#### Activity
Could you reproduce the material word for word, beginning with the line containing "I want to click on ci-upper-value: 1.686106, so" and continuing through the line containing "app-label: 计算器 is", with both of those lines included?

"""

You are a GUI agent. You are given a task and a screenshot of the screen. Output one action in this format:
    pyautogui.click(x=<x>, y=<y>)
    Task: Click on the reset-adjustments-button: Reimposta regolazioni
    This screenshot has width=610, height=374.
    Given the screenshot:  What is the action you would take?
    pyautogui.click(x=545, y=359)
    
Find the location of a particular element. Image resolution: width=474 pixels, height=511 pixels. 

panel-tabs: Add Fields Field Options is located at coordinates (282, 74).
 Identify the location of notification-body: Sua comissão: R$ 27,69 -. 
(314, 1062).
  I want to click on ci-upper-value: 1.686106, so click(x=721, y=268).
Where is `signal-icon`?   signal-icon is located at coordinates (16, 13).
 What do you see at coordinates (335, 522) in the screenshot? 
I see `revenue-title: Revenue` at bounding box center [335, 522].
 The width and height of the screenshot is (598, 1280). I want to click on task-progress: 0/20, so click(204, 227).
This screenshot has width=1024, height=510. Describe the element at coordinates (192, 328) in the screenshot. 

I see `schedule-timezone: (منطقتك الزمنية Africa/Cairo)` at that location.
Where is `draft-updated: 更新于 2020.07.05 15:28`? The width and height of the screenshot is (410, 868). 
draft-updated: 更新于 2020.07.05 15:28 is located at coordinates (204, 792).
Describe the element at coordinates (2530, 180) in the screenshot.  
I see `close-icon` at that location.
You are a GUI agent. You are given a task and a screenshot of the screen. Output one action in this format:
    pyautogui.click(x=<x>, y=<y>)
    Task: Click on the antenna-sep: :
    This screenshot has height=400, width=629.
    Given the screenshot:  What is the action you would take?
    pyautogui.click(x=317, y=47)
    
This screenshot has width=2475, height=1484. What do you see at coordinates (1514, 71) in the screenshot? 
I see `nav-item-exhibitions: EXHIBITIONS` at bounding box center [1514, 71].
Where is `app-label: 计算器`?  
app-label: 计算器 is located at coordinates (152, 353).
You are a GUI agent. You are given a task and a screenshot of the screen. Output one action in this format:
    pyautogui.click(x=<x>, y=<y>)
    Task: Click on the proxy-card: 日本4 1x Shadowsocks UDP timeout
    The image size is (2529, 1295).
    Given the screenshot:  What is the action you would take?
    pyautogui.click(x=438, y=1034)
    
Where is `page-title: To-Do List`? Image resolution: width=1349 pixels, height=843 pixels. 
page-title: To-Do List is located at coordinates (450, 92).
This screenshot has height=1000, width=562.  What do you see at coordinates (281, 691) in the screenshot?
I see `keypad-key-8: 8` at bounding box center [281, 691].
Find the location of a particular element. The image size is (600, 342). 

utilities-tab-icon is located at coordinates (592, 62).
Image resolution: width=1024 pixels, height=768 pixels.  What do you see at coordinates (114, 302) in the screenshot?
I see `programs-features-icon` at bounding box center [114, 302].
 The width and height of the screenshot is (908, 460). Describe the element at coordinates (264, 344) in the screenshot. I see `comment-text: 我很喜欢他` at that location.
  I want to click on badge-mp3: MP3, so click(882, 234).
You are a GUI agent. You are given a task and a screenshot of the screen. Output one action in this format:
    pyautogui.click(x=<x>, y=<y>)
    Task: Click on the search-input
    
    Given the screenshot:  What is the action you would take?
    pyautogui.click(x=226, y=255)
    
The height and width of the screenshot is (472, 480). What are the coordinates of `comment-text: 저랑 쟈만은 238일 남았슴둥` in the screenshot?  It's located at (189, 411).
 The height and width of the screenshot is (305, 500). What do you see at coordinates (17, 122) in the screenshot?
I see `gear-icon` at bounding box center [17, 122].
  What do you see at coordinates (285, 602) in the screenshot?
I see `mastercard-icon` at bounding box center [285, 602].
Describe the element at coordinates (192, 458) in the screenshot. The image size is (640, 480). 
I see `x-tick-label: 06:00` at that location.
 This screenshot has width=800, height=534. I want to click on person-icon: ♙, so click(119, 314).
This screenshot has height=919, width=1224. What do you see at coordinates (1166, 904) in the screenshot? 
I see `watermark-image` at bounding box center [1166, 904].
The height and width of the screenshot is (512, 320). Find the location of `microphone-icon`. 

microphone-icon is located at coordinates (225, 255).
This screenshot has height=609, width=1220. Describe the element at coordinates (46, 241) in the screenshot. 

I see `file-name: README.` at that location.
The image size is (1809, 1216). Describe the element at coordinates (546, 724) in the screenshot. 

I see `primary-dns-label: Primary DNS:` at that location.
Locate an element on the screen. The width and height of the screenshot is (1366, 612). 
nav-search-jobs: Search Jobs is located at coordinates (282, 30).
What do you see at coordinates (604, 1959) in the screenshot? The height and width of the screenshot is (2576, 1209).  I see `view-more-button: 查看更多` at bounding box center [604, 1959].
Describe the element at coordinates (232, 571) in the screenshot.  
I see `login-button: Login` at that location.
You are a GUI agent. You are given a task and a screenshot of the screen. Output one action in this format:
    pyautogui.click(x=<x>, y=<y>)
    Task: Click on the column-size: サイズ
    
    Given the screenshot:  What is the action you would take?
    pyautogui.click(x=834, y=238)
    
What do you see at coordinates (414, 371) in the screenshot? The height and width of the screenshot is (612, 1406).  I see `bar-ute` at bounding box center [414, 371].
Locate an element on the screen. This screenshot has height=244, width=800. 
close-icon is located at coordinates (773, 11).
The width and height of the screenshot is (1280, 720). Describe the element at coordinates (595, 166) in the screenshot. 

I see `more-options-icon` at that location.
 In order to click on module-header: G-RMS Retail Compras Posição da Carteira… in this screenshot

"""

#### Solution
  I want to click on ci-upper-value: 1.686106, so click(x=721, y=268).
Where is `signal-icon`?   signal-icon is located at coordinates (16, 13).
 What do you see at coordinates (335, 522) in the screenshot? 
I see `revenue-title: Revenue` at bounding box center [335, 522].
 The width and height of the screenshot is (598, 1280). I want to click on task-progress: 0/20, so click(204, 227).
This screenshot has width=1024, height=510. Describe the element at coordinates (192, 328) in the screenshot. 

I see `schedule-timezone: (منطقتك الزمنية Africa/Cairo)` at that location.
Where is `draft-updated: 更新于 2020.07.05 15:28`? The width and height of the screenshot is (410, 868). 
draft-updated: 更新于 2020.07.05 15:28 is located at coordinates (204, 792).
Describe the element at coordinates (2530, 180) in the screenshot.  
I see `close-icon` at that location.
You are a GUI agent. You are given a task and a screenshot of the screen. Output one action in this format:
    pyautogui.click(x=<x>, y=<y>)
    Task: Click on the antenna-sep: :
    This screenshot has height=400, width=629.
    Given the screenshot:  What is the action you would take?
    pyautogui.click(x=317, y=47)
    
This screenshot has width=2475, height=1484. What do you see at coordinates (1514, 71) in the screenshot? 
I see `nav-item-exhibitions: EXHIBITIONS` at bounding box center [1514, 71].
Where is `app-label: 计算器`?  
app-label: 计算器 is located at coordinates (152, 353).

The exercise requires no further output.